EDUARDO MARIÑO RODRÍGUEZ
RNCC / FOTO CORTESÍA
Mucho se habla de la contaminación “silenciosa” que generan los motores de combustión y en general los procesos industriales sobre los que se funda nuestra modernidad. Pero poco se menciona aquella que no es precisamente silente, sino que va creando un fondo abrumador en nuestras realidades, aturdiendo nuestros sentidos y nuestra sensibilidad: El ruido.
Los ruidos continuos de maquinarias y motores se han convertido en parte de nuestra cotidianidad de una manera tal que muchas personas, cuando son apartadas de este ambiente y llevados a la serenidad del campo y espacios abiertos sienten indudablemente una ansiedad que puede ir desde ligera incomodidad a una declarada agorafobia. A tal punto el ruido ha contaminado nuestros sistemas sensoriales que su ausencia ya no genera paz, sino incertidumbre.
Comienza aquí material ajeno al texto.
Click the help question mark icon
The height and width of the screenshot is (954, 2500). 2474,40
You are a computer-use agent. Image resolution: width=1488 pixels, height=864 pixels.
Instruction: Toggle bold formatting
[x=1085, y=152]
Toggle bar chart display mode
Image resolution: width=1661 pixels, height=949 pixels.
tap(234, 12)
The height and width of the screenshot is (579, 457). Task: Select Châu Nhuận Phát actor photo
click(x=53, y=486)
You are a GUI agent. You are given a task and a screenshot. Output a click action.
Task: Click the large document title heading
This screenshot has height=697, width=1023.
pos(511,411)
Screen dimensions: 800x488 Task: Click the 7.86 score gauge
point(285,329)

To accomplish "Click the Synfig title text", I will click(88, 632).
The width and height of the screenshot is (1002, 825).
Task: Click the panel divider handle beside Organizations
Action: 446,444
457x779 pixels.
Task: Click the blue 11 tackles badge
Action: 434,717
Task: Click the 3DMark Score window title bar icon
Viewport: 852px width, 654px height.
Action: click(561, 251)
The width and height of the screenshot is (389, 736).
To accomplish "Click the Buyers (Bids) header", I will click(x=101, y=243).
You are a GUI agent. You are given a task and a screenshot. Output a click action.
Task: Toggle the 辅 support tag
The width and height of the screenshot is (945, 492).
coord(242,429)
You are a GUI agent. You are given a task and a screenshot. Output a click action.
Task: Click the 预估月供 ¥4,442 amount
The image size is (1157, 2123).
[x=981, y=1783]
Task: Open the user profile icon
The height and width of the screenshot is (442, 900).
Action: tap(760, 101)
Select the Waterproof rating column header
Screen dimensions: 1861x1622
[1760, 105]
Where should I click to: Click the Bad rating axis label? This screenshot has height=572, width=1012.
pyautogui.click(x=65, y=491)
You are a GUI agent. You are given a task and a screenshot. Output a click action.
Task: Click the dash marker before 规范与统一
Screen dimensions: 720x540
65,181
Y hay formas de formas. El ruido no siempre se presenta en esa monotonía monocorde, sino bajo formas extremas que generan sobresalto y alteran súbitamente nuestro estado de alerta: Escapes de motos, cornetas de todo tipo, música estridente y sincopada que aparecen de la nada en medio de la noche o en la tranquilidad de las mañanas, pueden ser terribles suscitadores de migrañas, desorientación y otros problemas neurológicos.
Es hora de reflexionar sobre esto, y también aplicar las leyes que existen al respecto. No puede hablarse de estado de derecho si las normas que garantizan el desarrollo saludable de nuestra existencia son ignoradas y violadas consuetudinariamente por personas a quienes les llena el ego generar tanto ruido, acaso compensando la insignificancia de su propia existencia.